Work instructions: Where the data below shows a picture, leave that picture out and copy the rest exactly.

Records provided:
▽

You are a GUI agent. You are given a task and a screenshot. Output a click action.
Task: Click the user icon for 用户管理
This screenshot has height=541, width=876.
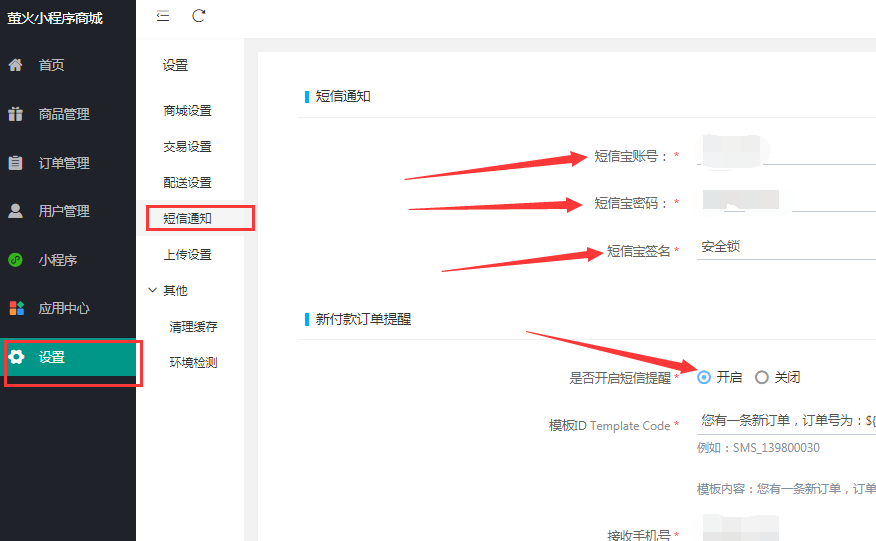[15, 211]
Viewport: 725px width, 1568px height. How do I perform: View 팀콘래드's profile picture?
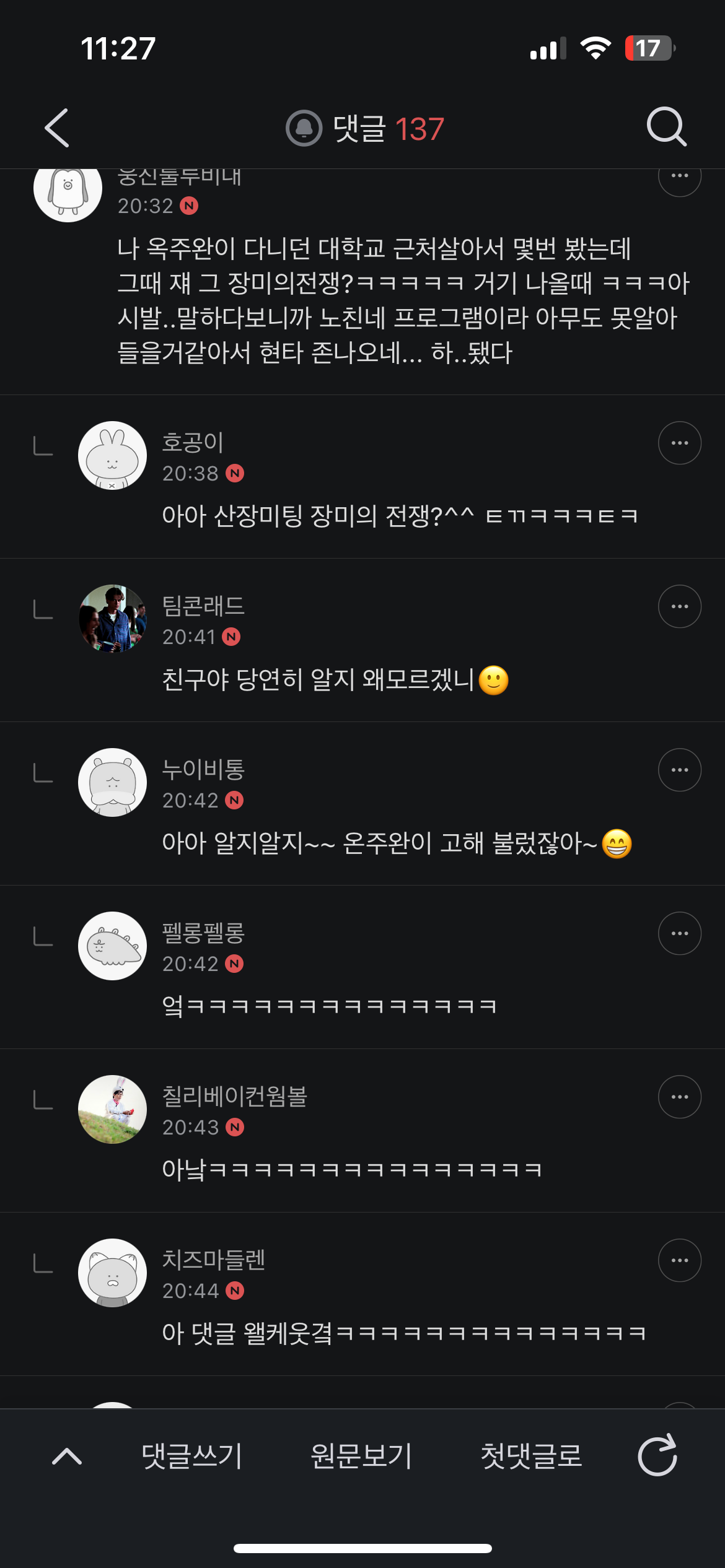click(112, 619)
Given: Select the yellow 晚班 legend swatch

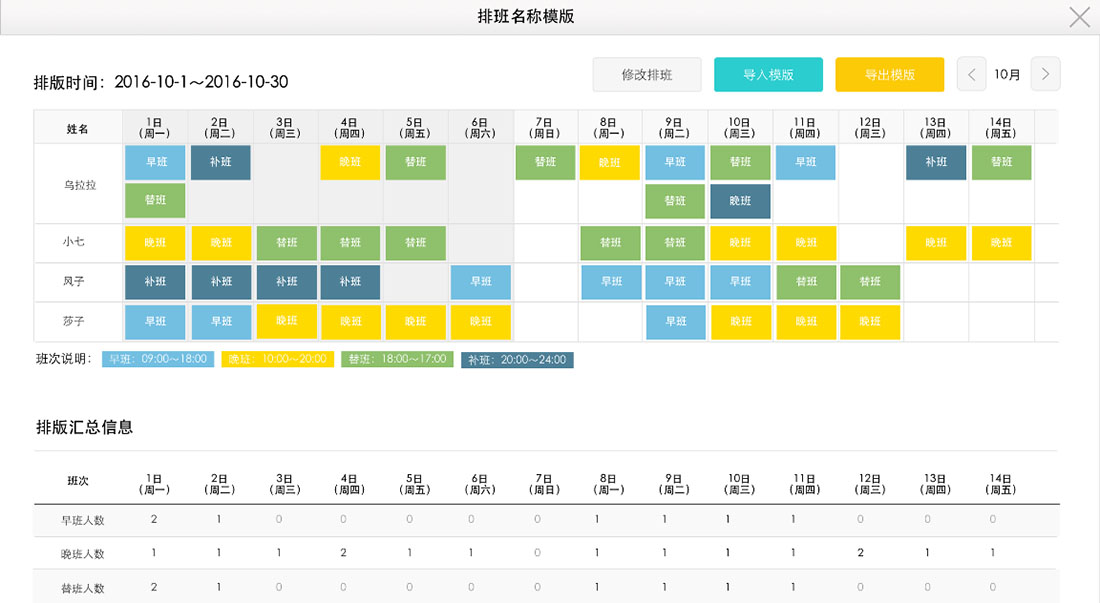Looking at the screenshot, I should (x=277, y=359).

△

Expected answer:
You are a GUI agent. You are given a task and a screenshot. Output a click action.
Task: Click the user icon for 用户管理
This screenshot has height=541, width=876.
[15, 211]
Viewport: 725px width, 1568px height. How do I perform: View 팀콘래드's profile picture?
click(112, 619)
Given: Select the yellow 晚班 legend swatch

Looking at the screenshot, I should (x=277, y=359).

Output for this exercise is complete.